The days in which a business could thrive by serving customers through brick-and-mortar stores alone are long gone. Almost all retailers now offer a variety of online and offline channels, often with some degree of integration to ensure a smooth customer journey across different touchpoints. However, even these multichannel and cross-channel strategies are increasingly falling short of modern expectations. 

Today’s consumers expect to be able to interact with retailers wherever and whenever they choose. They expect to be able to use multiple channels simultaneously – for instance, using a mobile app while shopping in a physical location – and they expect a fully connected, consistent, and frictionless experience regardless of how they shop. 

In other words, there is a rapidly growing appetite for omnichannel retail.

Omnichannel adoption can lead to significant customer experience improvement and revenue growth, but implementing an omnichannel strategy is a highly complex undertaking. Cost-effective and efficient omnichannel operations are heavily AI-driven and rely on a combination of enterprise-owned and third-party solutions. What’s more, it is essential to achieve uniformity, portability, and supportability across the entire omnichannel ecosystem.

For retailers considering a transition to omnichannel, here are four key success factors to keep in mind:

Stable and extensible infrastructure

Compute capability, in the form of hypervisors and operating systems is at the heart of every omnichannel implementation, and these core infrastructure components must be reliable. Retailers need to know that their solutions will be well supported not just today, but in the long-term, so it is important to choose technology vendors with a longstanding track record for stability and quality. 

At the same time, these infrastructure solutions must be extensible. Omnichannel strategies depend on flexibility to continue meeting evolving customer expectations, which means that infrastructure needs to be able to seamlessly grow out and integrate with newly emerging technologies. 

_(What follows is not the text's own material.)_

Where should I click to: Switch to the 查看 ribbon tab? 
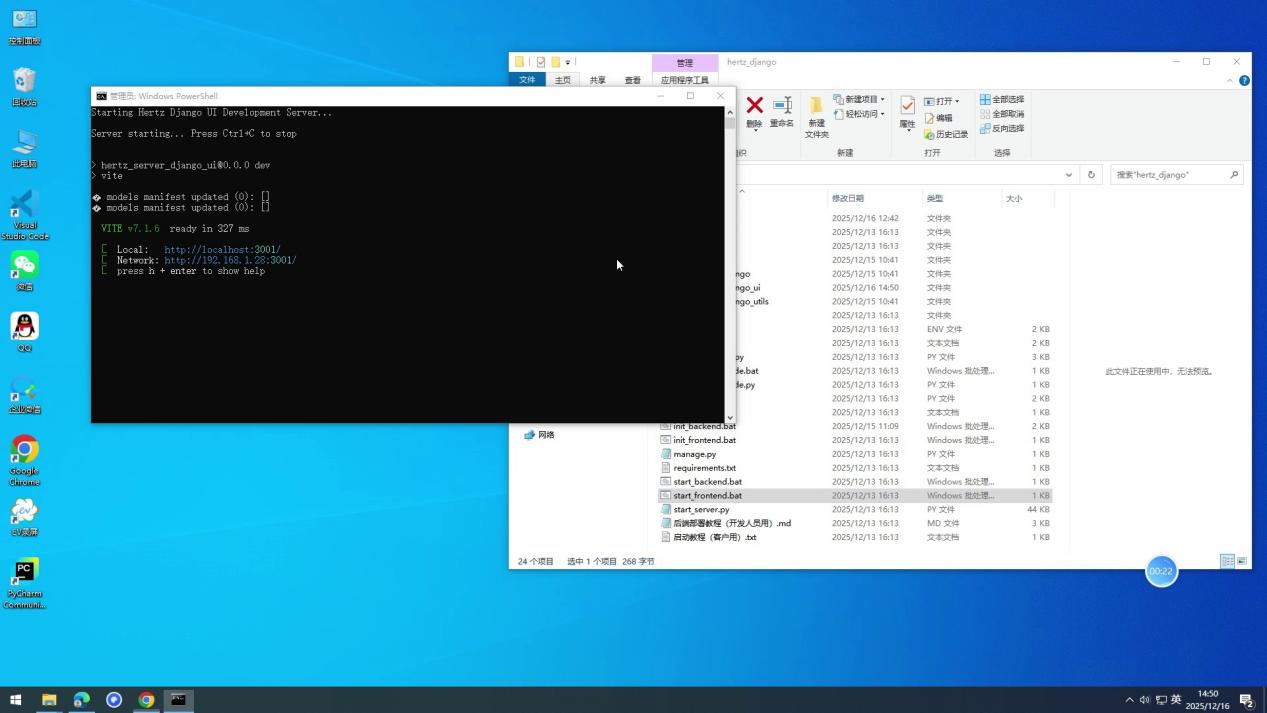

To cut operational complexity while maximising agility, it is best to utilise the same operating system and tooling across platforms. By deploying the same solutions at the edge, on-premises, and in the cloud, it becomes much easier to port workloads and manage the environment without duplicating effort.

Distributed AI

Artificial intelligence plays a central role in improving the customer experience through real-time analytics. Traditionally, this analysis would take place in the cloud, but as brick-and-mortar locations become more sophisticated, too much data is being collected at the store level for it to be practical to transmit up to a data lake for processing. To achieve timely insights, business intelligence needs to happen at the edge.

Distributed AI enables retailers to leverage data insights in real-time regardless of the medium of customer interaction. This is made possible by deploying infrastructure capable of handling AI-level and GPU-enabled applications both in the cloud and all the way to the edge. Keeping this technology consistent will help ensure that the same processes can be run across all the different layers of the omnichannel environment.

Control costs with supported open source

Utilising open source technology is an excellent way to reduce costs and gain access to leading-edge functionality. Open-source applications are often highly robust, but keeping them secure and up-to-date can be challenging if they lack dedicated support.

For omnichannel retailers, even a brief interruption to mission-critical applications can lead to immense revenue loss. Businesses can minimise this risk by choosing a technology partner that offers enterprise-grade support for open source applications, with ongoing maintenance and security patching as well as 24/7 troubleshooting.

Remote operations support

If an outage does occur, retailers need to be able to heal systems and bring them back into operation ASAP. From both a cost and time perspective, sending out engineers to perform on-site maintenance is wildly impractical, so remote management capabilities are crucial. 

Whether a retailer experiences an app, processor level, disc, full compute, or power outage, effective tooling will enable it to remotely take systems from bare metal all the way back to fully operational. Alongside recovery, remote management solutions should also include monitoring and alarms to flag issues and highlight potential problems preemptively. 

Canonical’s omnichannel enablement platform addresses each of these factors, providing all of the key components that retailers need to successfully modernise their operations. The platform is designed to excel across the full scope of omnichannel retail, and it is fully modular, so customers can choose precisely the solutions they need. To learn more, contact us today.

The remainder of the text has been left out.